[[ DATA RECORDS open ]]
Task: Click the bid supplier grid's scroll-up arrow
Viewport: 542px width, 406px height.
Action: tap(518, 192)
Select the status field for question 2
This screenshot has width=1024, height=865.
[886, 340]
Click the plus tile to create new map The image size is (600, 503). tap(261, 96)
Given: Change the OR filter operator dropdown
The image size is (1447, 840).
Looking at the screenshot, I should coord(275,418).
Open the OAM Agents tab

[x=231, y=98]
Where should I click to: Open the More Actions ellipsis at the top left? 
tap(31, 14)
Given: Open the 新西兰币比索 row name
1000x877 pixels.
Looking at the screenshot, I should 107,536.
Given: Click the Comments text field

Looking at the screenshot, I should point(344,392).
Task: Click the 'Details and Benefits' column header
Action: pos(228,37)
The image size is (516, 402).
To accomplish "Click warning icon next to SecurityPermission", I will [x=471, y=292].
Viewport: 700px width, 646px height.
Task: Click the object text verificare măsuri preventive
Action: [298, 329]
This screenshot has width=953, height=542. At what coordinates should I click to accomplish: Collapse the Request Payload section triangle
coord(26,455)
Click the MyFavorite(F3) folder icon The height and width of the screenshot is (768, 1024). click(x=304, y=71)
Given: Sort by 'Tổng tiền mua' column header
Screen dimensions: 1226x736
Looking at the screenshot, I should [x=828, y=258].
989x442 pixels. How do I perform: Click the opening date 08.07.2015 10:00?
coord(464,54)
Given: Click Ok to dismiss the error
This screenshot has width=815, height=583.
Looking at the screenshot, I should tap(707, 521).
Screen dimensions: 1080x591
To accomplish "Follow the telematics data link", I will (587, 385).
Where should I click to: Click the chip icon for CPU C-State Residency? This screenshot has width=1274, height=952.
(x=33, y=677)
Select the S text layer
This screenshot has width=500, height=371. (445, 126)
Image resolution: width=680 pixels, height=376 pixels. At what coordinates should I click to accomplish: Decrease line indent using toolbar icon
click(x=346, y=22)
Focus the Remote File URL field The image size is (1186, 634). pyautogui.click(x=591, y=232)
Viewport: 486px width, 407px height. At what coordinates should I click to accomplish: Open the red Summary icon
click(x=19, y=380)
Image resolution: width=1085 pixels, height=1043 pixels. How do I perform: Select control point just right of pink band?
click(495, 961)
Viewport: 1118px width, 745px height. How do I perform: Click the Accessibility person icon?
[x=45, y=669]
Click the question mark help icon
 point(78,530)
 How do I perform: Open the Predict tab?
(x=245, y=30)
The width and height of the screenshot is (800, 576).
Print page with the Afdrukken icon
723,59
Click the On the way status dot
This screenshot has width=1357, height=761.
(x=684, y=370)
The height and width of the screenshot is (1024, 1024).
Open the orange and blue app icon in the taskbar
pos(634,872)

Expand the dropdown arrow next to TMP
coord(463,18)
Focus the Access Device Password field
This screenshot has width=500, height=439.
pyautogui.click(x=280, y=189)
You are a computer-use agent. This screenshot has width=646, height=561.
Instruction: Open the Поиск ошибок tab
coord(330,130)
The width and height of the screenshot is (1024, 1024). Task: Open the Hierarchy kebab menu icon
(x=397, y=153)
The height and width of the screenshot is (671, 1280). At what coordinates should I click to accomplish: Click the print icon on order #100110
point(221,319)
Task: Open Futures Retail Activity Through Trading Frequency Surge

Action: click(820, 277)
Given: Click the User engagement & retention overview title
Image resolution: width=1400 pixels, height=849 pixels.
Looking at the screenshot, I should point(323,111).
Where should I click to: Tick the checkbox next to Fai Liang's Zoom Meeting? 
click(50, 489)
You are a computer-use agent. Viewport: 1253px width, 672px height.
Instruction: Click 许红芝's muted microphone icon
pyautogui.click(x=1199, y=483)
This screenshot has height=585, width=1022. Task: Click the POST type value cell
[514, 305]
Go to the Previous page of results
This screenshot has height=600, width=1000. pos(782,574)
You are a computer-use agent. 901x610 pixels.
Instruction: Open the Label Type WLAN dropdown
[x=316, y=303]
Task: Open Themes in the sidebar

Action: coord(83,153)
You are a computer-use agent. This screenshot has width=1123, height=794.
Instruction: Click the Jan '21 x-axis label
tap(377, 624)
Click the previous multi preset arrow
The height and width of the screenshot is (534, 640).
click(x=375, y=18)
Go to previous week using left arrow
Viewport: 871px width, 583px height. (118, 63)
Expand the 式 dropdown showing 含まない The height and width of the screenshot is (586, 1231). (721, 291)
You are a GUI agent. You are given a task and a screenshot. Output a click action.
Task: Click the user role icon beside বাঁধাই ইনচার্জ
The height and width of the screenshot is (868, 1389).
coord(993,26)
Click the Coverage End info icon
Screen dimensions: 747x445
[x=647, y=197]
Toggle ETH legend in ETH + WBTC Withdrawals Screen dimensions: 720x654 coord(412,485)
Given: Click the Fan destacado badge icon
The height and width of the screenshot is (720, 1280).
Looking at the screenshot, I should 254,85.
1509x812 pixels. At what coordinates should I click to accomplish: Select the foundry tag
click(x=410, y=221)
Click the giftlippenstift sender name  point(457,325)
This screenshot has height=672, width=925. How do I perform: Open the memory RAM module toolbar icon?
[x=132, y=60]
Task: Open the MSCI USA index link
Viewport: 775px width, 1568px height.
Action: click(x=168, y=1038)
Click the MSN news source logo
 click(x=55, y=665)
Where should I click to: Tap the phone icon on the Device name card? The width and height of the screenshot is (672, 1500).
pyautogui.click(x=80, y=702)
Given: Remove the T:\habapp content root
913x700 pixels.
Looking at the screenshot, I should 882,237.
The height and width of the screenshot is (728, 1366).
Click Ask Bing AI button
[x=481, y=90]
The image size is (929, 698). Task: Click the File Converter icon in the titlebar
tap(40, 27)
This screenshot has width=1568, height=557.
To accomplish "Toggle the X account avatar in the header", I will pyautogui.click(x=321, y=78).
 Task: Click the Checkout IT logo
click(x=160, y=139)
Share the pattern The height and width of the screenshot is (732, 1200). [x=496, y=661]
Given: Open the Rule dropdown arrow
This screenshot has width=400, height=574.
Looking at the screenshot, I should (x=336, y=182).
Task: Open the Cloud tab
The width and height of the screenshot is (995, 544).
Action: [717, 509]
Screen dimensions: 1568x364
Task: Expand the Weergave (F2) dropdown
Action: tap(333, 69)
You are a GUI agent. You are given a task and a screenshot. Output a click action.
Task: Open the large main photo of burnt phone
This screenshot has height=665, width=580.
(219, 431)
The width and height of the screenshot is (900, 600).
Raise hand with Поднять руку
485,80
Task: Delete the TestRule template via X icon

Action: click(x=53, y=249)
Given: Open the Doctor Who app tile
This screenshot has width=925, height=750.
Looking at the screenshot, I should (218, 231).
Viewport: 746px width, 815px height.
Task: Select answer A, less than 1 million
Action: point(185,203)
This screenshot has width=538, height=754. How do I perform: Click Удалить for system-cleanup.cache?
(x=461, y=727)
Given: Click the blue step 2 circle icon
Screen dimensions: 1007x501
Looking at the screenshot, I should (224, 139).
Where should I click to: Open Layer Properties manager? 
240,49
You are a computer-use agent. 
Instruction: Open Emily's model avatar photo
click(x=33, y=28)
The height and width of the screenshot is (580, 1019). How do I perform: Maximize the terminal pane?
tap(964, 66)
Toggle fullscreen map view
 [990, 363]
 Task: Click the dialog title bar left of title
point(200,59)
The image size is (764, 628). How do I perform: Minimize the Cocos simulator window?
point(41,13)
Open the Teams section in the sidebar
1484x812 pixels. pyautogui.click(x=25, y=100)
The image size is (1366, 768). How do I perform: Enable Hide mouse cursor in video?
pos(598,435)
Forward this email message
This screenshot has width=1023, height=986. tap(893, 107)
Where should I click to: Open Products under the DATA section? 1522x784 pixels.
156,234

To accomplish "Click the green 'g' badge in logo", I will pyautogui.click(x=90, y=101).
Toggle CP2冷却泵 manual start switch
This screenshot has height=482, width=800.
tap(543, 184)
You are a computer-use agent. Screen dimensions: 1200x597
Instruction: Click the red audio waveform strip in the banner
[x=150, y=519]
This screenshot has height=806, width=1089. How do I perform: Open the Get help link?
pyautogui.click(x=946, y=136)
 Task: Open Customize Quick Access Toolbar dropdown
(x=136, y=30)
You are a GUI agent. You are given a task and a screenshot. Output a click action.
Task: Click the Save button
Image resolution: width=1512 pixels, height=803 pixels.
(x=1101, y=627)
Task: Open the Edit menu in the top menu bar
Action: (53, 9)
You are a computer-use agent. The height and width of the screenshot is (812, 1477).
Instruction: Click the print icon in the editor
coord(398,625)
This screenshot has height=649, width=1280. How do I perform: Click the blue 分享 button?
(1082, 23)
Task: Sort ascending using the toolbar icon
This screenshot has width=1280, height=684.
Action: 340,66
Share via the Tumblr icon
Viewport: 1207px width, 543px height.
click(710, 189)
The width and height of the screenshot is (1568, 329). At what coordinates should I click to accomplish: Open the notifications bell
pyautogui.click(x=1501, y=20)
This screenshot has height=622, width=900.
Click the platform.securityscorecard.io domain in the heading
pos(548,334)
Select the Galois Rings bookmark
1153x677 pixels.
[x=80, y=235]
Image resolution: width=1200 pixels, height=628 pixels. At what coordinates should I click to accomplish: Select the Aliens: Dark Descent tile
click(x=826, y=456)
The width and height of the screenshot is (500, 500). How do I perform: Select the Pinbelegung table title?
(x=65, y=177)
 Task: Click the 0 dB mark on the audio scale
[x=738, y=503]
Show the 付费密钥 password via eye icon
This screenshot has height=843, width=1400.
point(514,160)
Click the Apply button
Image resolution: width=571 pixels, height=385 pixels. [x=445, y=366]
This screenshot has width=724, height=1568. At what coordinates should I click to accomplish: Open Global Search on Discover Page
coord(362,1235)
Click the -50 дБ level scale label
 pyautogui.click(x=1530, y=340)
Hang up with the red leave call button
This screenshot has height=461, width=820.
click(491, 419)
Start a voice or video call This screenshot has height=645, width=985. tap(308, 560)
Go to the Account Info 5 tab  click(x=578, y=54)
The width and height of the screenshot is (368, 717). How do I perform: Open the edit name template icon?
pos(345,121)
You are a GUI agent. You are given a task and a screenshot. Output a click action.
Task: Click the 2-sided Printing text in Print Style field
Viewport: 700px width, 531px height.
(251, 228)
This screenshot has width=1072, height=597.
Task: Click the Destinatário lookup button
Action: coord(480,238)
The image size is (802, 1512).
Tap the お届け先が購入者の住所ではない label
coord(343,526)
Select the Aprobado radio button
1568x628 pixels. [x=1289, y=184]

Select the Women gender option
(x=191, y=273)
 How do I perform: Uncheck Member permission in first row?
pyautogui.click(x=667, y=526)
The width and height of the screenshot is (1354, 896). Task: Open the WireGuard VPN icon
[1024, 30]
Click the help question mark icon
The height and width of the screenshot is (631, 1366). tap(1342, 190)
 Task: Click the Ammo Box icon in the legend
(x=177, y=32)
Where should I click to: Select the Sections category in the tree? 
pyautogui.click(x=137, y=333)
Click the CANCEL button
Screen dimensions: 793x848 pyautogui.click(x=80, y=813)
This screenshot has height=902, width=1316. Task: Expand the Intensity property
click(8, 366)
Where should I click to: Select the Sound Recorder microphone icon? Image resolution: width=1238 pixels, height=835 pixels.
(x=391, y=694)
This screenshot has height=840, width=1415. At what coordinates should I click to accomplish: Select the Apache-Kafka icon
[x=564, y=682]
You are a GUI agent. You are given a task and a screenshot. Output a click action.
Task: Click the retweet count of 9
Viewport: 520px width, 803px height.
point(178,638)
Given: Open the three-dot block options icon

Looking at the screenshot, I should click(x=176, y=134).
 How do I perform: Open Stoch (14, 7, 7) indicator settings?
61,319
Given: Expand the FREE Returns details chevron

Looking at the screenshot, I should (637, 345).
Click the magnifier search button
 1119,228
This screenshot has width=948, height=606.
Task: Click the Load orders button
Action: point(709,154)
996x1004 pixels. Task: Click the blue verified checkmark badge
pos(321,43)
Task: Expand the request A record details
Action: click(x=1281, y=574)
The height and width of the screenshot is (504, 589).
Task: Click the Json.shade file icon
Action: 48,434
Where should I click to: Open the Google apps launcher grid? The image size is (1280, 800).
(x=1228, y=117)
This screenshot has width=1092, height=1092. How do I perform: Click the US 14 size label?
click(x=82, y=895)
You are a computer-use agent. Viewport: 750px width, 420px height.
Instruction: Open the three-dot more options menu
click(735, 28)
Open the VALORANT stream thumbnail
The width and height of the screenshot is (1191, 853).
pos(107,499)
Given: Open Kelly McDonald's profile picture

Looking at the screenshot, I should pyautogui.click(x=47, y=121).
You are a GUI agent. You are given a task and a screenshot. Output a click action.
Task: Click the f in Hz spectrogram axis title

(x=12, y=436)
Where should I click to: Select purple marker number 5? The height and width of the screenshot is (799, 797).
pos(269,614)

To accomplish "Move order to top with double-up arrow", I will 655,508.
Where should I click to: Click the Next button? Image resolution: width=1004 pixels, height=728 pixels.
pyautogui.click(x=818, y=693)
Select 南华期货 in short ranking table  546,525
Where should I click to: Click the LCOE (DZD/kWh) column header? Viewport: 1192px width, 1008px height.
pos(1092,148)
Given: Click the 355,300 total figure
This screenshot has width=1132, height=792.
[[ DATA RECORDS closed ]]
▶ **YOUR OBJECTIVE**
Your answer must be the lines above from the one containing "This screenshot has height=840, width=1415." to the one containing "Task: Click the retweet count of 9", both included, restated word for word.

▶ **WRITTEN REPLY**
This screenshot has height=840, width=1415. At what coordinates should I click to accomplish: Select the Apache-Kafka icon
[x=564, y=682]
You are a GUI agent. You are given a task and a screenshot. Output a click action.
Task: Click the retweet count of 9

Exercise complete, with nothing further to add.